▶ [The problem] Look through the records, and whenever a line includes the word "computer", copy it.

(Data extract begins)

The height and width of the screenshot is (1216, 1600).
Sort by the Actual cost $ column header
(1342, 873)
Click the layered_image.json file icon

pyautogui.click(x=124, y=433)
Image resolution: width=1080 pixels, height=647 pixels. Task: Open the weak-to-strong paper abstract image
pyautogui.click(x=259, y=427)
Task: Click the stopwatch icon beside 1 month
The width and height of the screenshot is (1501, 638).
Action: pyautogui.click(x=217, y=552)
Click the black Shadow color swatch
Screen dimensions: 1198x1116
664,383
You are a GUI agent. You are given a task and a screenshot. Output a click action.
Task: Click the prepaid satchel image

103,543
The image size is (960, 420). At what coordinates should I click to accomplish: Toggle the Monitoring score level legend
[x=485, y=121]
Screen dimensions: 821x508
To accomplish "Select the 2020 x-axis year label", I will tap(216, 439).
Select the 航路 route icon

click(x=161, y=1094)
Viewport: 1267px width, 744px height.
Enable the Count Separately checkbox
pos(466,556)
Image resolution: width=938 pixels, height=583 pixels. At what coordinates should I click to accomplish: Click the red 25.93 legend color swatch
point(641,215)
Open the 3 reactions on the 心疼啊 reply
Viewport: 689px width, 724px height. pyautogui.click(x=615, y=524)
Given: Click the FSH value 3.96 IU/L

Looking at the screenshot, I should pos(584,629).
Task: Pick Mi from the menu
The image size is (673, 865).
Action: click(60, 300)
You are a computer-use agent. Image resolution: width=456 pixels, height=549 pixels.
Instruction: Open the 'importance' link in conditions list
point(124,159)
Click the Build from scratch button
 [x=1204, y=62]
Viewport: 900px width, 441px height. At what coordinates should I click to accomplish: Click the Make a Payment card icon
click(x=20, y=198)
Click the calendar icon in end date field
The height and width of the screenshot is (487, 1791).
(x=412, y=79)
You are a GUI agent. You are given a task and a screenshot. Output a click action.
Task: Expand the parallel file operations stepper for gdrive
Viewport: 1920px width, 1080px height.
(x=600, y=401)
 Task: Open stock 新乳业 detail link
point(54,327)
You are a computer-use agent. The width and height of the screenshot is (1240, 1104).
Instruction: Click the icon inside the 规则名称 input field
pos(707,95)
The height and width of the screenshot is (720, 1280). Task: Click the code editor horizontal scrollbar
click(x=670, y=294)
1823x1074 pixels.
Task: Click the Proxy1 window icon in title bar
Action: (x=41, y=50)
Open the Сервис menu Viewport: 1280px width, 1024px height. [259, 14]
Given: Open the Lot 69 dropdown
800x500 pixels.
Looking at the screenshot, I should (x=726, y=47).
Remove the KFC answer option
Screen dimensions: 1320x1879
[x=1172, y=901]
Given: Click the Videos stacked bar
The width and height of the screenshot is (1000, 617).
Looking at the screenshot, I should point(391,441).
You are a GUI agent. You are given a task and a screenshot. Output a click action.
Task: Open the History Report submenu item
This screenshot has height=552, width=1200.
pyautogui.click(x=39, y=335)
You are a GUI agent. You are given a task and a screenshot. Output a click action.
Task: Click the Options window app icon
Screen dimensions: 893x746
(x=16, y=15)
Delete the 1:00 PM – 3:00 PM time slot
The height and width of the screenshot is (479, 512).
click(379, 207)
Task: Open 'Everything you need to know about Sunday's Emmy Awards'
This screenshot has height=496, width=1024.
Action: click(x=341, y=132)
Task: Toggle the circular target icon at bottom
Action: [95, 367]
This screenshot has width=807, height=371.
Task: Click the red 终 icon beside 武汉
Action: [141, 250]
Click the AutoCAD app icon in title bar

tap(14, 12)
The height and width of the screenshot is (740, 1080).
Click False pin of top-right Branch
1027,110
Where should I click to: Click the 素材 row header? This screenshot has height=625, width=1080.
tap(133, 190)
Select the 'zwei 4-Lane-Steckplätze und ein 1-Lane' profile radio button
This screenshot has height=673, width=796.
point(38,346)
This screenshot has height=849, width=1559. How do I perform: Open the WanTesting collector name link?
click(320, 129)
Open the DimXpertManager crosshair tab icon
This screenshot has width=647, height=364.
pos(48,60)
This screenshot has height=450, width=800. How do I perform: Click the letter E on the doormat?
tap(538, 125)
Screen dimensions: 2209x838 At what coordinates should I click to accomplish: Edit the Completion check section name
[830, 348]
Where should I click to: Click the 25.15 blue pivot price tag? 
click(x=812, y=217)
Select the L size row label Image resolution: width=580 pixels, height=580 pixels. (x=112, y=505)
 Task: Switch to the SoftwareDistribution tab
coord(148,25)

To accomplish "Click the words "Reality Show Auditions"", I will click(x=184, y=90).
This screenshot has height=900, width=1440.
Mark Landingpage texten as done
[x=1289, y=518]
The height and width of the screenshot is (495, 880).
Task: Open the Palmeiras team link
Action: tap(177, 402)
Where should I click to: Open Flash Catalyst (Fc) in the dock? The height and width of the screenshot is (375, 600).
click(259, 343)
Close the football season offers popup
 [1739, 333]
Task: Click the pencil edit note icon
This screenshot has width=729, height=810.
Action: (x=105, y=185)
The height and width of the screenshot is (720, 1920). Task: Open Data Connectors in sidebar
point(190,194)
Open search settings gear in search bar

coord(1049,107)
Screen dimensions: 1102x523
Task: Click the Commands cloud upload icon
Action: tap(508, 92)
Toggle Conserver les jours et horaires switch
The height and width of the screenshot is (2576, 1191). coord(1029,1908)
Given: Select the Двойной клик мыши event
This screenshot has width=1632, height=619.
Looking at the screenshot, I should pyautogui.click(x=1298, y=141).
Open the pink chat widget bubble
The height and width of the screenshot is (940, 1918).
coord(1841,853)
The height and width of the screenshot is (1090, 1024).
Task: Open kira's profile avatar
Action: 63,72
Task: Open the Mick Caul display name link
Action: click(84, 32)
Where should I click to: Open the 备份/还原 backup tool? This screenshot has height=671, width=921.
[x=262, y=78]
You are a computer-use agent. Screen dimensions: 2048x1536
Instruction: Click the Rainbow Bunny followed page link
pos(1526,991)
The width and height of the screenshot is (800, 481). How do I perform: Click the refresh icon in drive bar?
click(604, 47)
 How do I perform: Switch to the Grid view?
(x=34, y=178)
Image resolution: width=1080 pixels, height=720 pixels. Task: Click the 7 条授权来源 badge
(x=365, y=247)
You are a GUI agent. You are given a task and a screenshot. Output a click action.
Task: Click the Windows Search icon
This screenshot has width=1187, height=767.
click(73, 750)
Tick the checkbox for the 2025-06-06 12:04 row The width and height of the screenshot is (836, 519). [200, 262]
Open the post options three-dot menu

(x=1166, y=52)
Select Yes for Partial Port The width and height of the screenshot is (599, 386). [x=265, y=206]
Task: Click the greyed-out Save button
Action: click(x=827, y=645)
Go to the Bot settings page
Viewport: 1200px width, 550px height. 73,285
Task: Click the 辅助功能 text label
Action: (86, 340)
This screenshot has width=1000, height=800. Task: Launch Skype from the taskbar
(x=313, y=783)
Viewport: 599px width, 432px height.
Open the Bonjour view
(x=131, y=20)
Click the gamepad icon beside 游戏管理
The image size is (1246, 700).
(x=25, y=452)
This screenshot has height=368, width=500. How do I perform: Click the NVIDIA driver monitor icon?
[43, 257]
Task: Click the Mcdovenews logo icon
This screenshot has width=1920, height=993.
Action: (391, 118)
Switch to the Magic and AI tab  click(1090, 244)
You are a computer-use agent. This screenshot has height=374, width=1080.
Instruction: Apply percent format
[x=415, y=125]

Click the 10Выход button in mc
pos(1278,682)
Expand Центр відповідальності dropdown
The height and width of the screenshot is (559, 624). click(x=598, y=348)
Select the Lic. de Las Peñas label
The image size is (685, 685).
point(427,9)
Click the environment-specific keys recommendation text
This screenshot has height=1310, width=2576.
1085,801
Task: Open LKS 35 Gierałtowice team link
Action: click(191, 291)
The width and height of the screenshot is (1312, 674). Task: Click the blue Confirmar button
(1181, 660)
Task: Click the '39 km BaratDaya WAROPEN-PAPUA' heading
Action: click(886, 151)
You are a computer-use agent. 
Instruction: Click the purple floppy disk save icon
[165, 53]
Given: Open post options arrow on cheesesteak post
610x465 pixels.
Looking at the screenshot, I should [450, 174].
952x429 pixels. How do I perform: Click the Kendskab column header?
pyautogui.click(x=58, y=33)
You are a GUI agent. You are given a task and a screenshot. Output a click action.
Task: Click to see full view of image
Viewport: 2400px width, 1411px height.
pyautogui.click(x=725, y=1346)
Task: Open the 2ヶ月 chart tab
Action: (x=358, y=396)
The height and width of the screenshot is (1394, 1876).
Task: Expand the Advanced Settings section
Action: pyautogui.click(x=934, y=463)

(Data extract ends)

▶ [Answer to the problem]
You are a computer-use agent. Image resolution: width=456 pixels, height=549 pixels.
You are a computer-use agent. The width and height of the screenshot is (1240, 1104).
You are a computer-use agent. Screen dimensions: 2048x1536
You are a computer-use agent. This screenshot has height=374, width=1080.
You are a computer-use agent. 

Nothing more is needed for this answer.